Linux syscall implementation and translation to iOS/Darwin APIs

Filesystem

Virtual filesystem layer with fake database and real file passthrough

Terminal

TTY/PTY subsystem for terminal emulation and I/O

System Architecture Diagram

Data Flow

Here’s how a typical operation flows through the system:
1

User Input

User enters a command in the terminal (e.g., ls /tmp)
2

Emulation

The x86 emulator executes the program’s instructions, maintaining CPU state (registers, flags, etc.)
3

Syscall Trap

When the program makes a Linux syscall (e.g., getdents64), it triggers an interrupt:
  • x86: int 0x80 (INT_SYSCALL)
  • x86_64: syscall instruction (INT_SYSCALL64)
4

Syscall Translation

The kernel layer translates the Linux syscall to iOS/Darwin equivalents or emulates it directly
5

Filesystem Access

The filesystem layer handles the request using the appropriate backend (fake DB, real FS, or special FS)
6

Result Return

Results are written back to emulated memory and returned through CPU registers

Component Interaction

Emulator ↔ Kernel

The emulator and kernel communicate through the interrupt handling mechanism:
kernel/calls.c:490
void handle_interrupt(int interrupt) {
  struct cpu_state *cpu = &current->cpu;
  if (interrupt == INT_SYSCALL64) {
    unsigned syscall_num = cpu->rax;
    // x86_64 argument order: rdi, rsi, rdx, r10, r8, r9
    int64_t result = syscall_table[syscall_num](cpu->rdi, cpu->rsi, cpu->rdx,
                                                cpu->r10, cpu->r8, cpu->r9);
    cpu->rax = result;
  }
  // ... handle other interrupts
}

Kernel ↔ Filesystem

The kernel accesses files through the mount system and filesystem operations: 
// Find the appropriate mount point for a path
struct mount *mount = mount_find(path);
// Use filesystem-specific operations
struct fd *fd = mount->fs->open(mount, path, flags, mode);

Memory Management

The MMU (Memory Management Unit) and TLB (Translation Lookaside Buffer) provide fast memory access:
  • MMU: Translates guest virtual addresses to host memory pointers
  • TLB: Caches recent translations to avoid repeated lookups
  • Page Faults: Handled through the INT_GPF interrupt when accessing unmapped memory

Key Design Decisions

Instead of a traditional switch-based interpreter or JIT compilation, iSH uses a threaded code technique where each instruction is compiled to a sequence of function pointers (gadgets).
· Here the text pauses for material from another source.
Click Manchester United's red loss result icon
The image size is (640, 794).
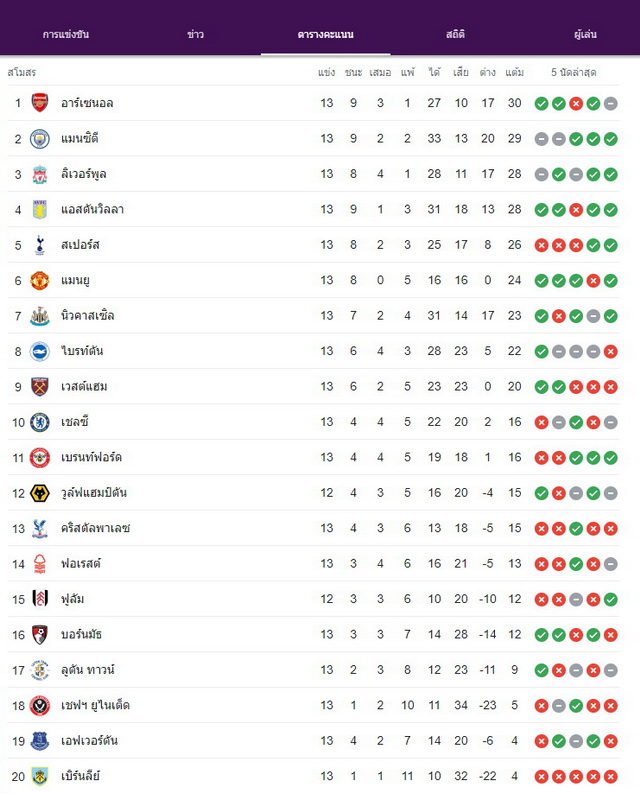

Each gadget ends with a tail call to the next, providing 3-5x speedup over switch dispatch.See Emulation Details for more information.
iSH uses both a SQLite database (for metadata like permissions) and real filesystem passthrough (for actual data). This allows:
  • Proper UNIX permissions on iOS
  • Integration with iOS Documents and file sharing
  • Special filesystems like /proc and /dev
See Filesystem Architecture for details.
Rather than emulating the entire Linux kernel, iSH translates Linux syscalls to their iOS/Darwin equivalents where possible, and emulates them when necessary. This provides better performance and integration with the host OS.See Syscall Handling for implementation details.

Source Code Structure

# CPU emulation, gadgets, MMU, TLB
emu/
├── cpu.h          # CPU state structure
├── mmu.h          # Memory management unit
├── tlb.c          # Translation lookaside buffer
├── fpu.c          # FPU emulation
├── vec.c          # SSE/vector instructions
└── mmx.c          # MMX instructions
The name “asbestos” for the gadget system is a reference to the inherent danger of working with low-level assembly code and compiler/linker quirks. As noted in the README: “Long-term exposure to this code may cause loss of sanity.”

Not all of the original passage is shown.